-- BEGIN Document excerpt --

Propensity score analyses (PSA) of continuous treatments often operationalize the treatment as a multi-indicator composite, and its composite reliability is unreported. Latent variables or factor scores accounting for this unreliability are seldom used as alternatives to composites. This study examines the effects of the unreliability of indicators of a latent treatment in PSA using the generalized propensity score (GPS). A Monte Carlo simulation study was conducted varying composite reliability, continuous treatment representation, variability of factor loadings, sample size, and number of treatment indicators to assess whether Average Treatment Effect (ATE) estimates differed in their relative bias, Root Mean Squared Error, and coverage rates. Results indicate that low composite reliability leads to underestimation of the ATE of latent continuous treatments, while the number of treatment indicators and variability of factor loadings show little effect on ATE estimates, after controlling for overall composite reliability. The results also show that, in correctly specified GPS models, the effects of low composite reliability can be somewhat ameliorated by using factor scores that were estimated including covariates. An illustrative example is provided using survey data to estimate the effect of teacher adoption of a workbook related to a virtual learning environment in the classroom.

Article Information

Conflict of Interest Disclosures: Each author signed a form for disclosure of potential conflicts of interest. No authors reported any financial or other conflicts of interest in relation to the work described.

-- END Document excerpt --

# [Stated goal]
According to the propensity score study summary, what does low composite reliability lead to?

-- BEGIN Information supplied --

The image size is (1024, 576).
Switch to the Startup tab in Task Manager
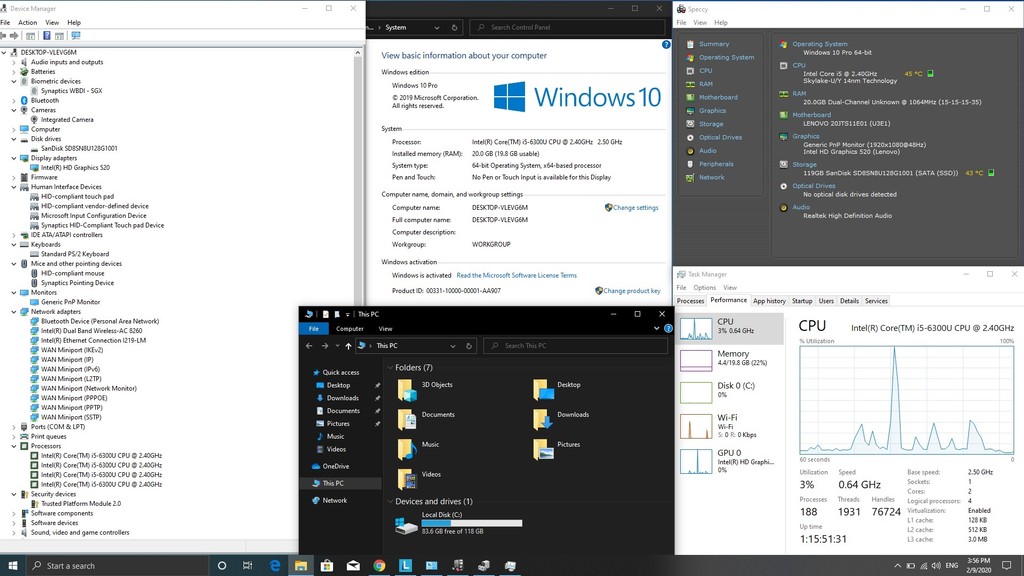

-- END Information supplied --

# [Response to this exercise]
Underestimation of the ATE of latent continuous treatments.